ASSIGNED TASK :: Leave out all pictures. Extract exactly the lines from the one containing "445x256 pixels. At" through the end of the data.

(Stored data entries)
BEGIN
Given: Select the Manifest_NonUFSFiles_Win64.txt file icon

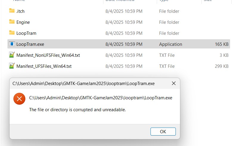Looking at the screenshot, I should point(12,55).
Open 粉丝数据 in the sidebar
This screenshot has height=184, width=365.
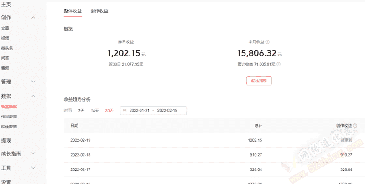coord(9,127)
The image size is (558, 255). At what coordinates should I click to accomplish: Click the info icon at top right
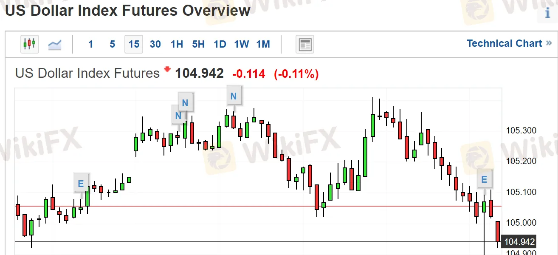click(x=548, y=13)

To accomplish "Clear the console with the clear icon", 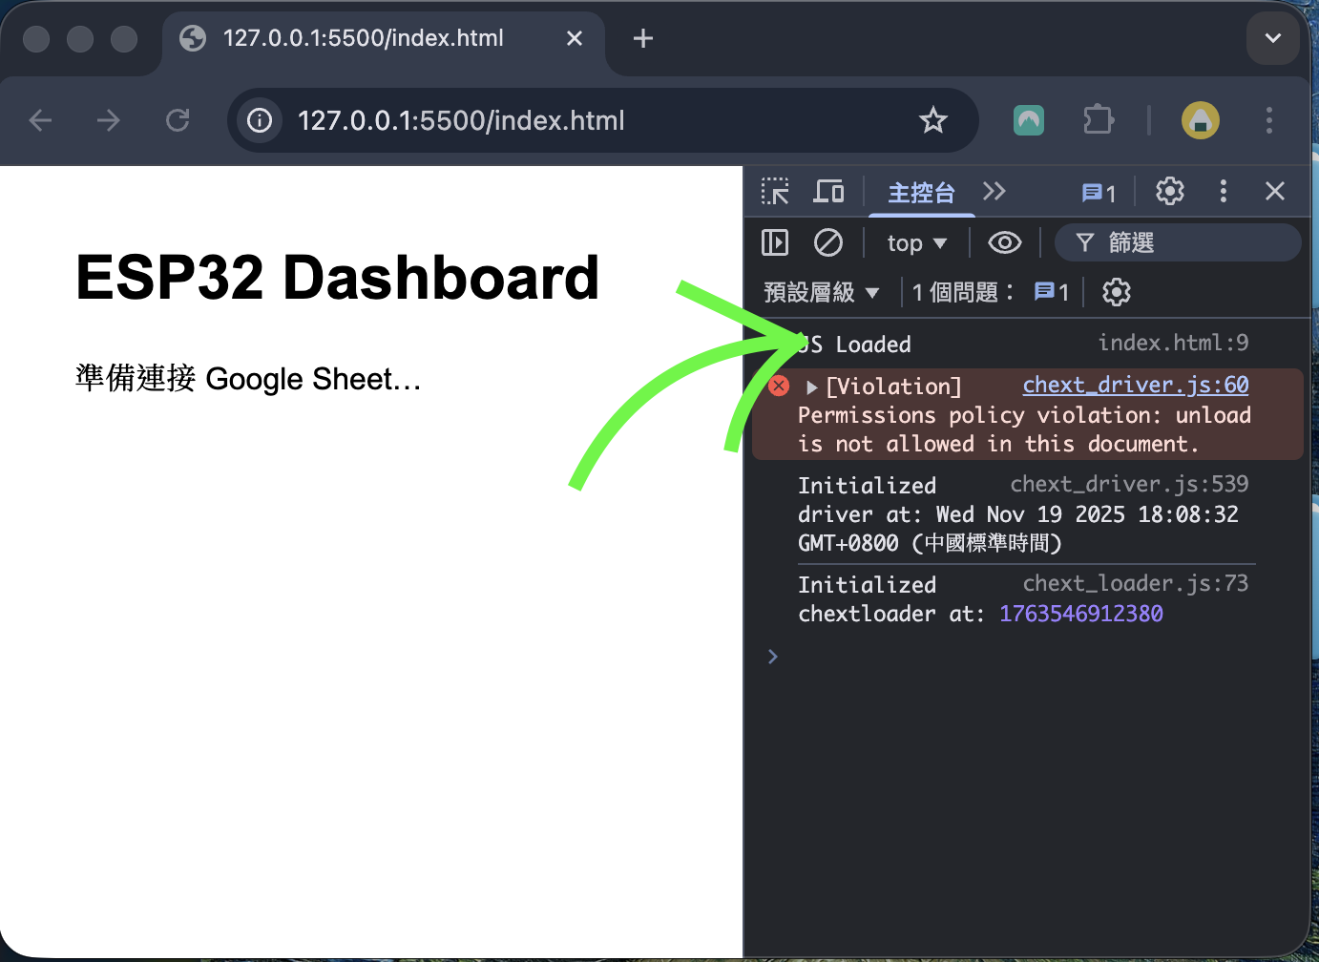I will [827, 243].
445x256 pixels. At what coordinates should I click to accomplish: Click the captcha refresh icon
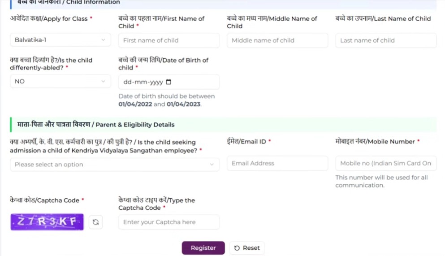[95, 222]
END
OUTPUT FOR THIS TASK ::
445x256 pixels. At what coordinates should I click to accomplish: Click the captcha refresh icon
[95, 222]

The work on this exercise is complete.